Personality traits: Dispositions
A personality trait is a durable disposition to behave in a particular way in a
variety of situations.
Factor analysis, correlations among many variables are analyzed to identify
closely related cluster of variables
Psychodynamic theories include all of the diverse theories descended from the work of
Sigmund Freud, which focus on unconscious mental forces.
Structure of Personality
The id is the primitive, instinctive component of personality that operates
according to the pleasure principles.
Pleasure principles, which demand immediate gratification of its urges.
The ego is the decision-making component of personality that operates according
to the reality principle.
Reality principle, which seeks to delay gratification of the id’s urges until
appropriate outlets and situations can be found.
Superego is the moral component of personality that incorporates social standards
about what represents right and wrong.
Levels of Awareness
The conscious consists of whatever one is aware of at a particular point in time.

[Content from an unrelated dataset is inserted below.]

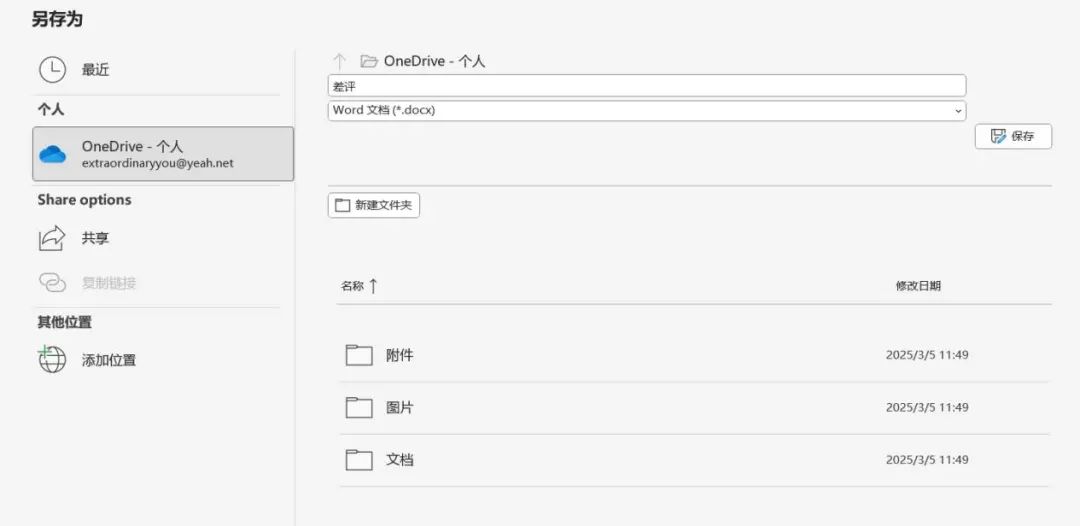Select OneDrive - 个人 location entry
Image resolution: width=1080 pixels, height=526 pixels.
(x=163, y=154)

The preconscious contains material just beneath the surface of awareness that can
easily be retrieved.
The unconscious contains thoughts, memories, and desires that are well below the
surface of conscious awareness but that nonetheless exert great influence on
behaviour.
Anxiety and Defence Mechanisms
Defence mechanisms are largely unconscious reactions that protect a person from
unpleasant emotions such as anxiety and guilt.
Rationalization, which is creating false but plausible excuses to justify
unacceptable behaviour.
Repression is keeping distressing thoughts and feelings buried in the unconscious.
Projection is attributing one’s own thoughts, feelings, or motives to another.
Displacement is diverting emotional feelings (usually anger) from their original
source to a substitute target.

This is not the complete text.